January 1, 2009 – To Preserve, Protect and Defend

I am a native Washingtonian and have always lived in the northeast corner of the most northwest of the 48 contiguous states. As a child who only watched football during bowl games, I had a very simple way of deciding who I would root for. I sided with the university located farthest west. If both were from the west, the tie-breaker was which school was farther north. If it was WSU Cougars vs. UW Huskies, then go Cougs! It was a simple, childish tribal impulse of hometown allegiance applied to something that is essentially meaningless (sorry about that, sports fans, but its only football!).

My senior year in high school, as the Vietnam War was winding down, two popular cliques planned demonstrations, one supporting the US government and one opposing the war and our country. As a long time member of the band and science fair geeks, I was momentarily impressed at being asked by the popular kids to take a side. On the appointed day, I proudly wore my US flag armband to school. When my father saw it at home, he sat me down and drilled me on my reasons. Knowing he would not be impressed with a response based on popularity, I had to dig deeper in my own psyche as to why I made my choice. It wasn’t mere tribalism, it was the lessons I had learned from studying our country’s history and traveling with my dad, the constant history teacher. I love this country, and the values and principles it was founded on. We fall short sometimes (perhaps too often), but to me the flag symbolizes the best of our aspirations and our history. We have an unenviable foundation and a responsibility to maintain the structure of our republic out of respect for those who have worked and sacrificed before us.

A columnist for the Los Angeles Times, Joel Stein, recently wrote in a column headlined in our local paper “GOP Blinded By Love” that he has come to believe conservatives are right – we do love our country more than liberals. He does not think this is a good thing. He theorizes the conservative’s love of country is an unthinking, undeserved tribalism of birthplace, while he personally would have felt equally blessed to have been born in any wealthy democracy. He fears the absolute extremism of love (our country is better than yours) as a dangerous thing.

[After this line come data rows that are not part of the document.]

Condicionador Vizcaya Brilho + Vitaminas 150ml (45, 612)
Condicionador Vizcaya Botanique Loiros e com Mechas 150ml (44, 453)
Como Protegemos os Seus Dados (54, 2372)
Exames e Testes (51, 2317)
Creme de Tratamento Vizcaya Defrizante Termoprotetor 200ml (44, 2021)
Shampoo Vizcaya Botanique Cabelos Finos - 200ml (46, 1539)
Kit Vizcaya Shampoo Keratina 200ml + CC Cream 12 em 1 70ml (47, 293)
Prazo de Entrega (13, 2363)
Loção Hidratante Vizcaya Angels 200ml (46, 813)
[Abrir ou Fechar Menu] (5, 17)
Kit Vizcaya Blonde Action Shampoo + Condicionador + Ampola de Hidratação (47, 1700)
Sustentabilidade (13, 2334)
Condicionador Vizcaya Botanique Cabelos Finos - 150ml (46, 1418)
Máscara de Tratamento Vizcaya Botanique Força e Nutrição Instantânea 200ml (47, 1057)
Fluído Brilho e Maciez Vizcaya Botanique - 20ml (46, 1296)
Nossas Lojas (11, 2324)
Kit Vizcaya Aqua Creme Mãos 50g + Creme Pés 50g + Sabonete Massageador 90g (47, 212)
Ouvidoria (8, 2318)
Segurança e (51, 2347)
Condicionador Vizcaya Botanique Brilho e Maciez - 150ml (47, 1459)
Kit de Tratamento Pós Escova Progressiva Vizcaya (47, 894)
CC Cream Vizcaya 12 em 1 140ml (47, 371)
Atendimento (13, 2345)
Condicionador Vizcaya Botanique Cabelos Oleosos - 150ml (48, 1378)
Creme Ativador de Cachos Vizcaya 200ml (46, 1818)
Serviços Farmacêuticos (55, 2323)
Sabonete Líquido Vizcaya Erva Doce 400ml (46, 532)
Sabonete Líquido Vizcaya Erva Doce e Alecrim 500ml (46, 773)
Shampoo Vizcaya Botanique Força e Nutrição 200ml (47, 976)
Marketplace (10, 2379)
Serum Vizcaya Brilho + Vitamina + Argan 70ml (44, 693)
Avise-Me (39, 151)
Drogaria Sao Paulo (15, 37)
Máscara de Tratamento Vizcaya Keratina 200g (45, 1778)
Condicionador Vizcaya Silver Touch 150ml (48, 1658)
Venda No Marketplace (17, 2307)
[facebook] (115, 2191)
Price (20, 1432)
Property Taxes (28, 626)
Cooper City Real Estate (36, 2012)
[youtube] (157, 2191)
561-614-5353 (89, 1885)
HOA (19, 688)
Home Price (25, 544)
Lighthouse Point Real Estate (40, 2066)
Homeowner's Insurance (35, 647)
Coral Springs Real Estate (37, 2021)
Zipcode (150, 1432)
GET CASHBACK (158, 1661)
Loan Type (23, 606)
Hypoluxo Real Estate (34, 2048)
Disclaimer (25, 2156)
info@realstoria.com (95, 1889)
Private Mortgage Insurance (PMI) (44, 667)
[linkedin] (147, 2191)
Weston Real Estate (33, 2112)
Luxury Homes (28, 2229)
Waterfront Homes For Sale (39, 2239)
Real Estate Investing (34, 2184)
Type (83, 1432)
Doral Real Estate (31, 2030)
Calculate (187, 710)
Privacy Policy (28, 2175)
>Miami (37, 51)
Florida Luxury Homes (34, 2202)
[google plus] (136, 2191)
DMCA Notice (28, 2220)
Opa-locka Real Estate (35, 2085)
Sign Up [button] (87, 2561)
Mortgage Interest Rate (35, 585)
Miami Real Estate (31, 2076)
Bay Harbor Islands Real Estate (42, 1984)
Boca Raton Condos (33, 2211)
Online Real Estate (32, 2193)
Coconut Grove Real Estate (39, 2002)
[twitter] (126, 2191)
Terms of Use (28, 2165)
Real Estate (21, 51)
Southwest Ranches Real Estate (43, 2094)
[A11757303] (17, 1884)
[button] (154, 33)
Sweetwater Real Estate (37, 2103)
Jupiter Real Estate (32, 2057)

I’ve traveled and talked with enough people around the country and the world to know there is a grain of truth in Joel’s analysis. There is a tribal component to love of country that comes when you have roots in a place and culture, but it’s not the whole story. A mature love of country, the kind that conservative Americans are willing to express, is broader and deeper and founded on common principles and shared values. We are a country of immigrants who left their place and culture to come here and claim America as their own because of what we stand for. We invented a new kind of government – of the people, by the people and for the people - and we’re still working on getting it right.

Republicans aren’t blinded by love, we’ve made a conscious commitment. Ironically, Joel Stein understands what he’s missing but just can’t make the commitment. He ends his column by saying he’ll never experience the joy of patriotism because he’s always wondering if some other place or system is better, and “as I figured out shortly after meeting my wife, that is no way to love.” How sad for Joel and liberals like him who cannot make a commitment. It takes real commitment to preserve, protect and defend the Constitution of the United States of America.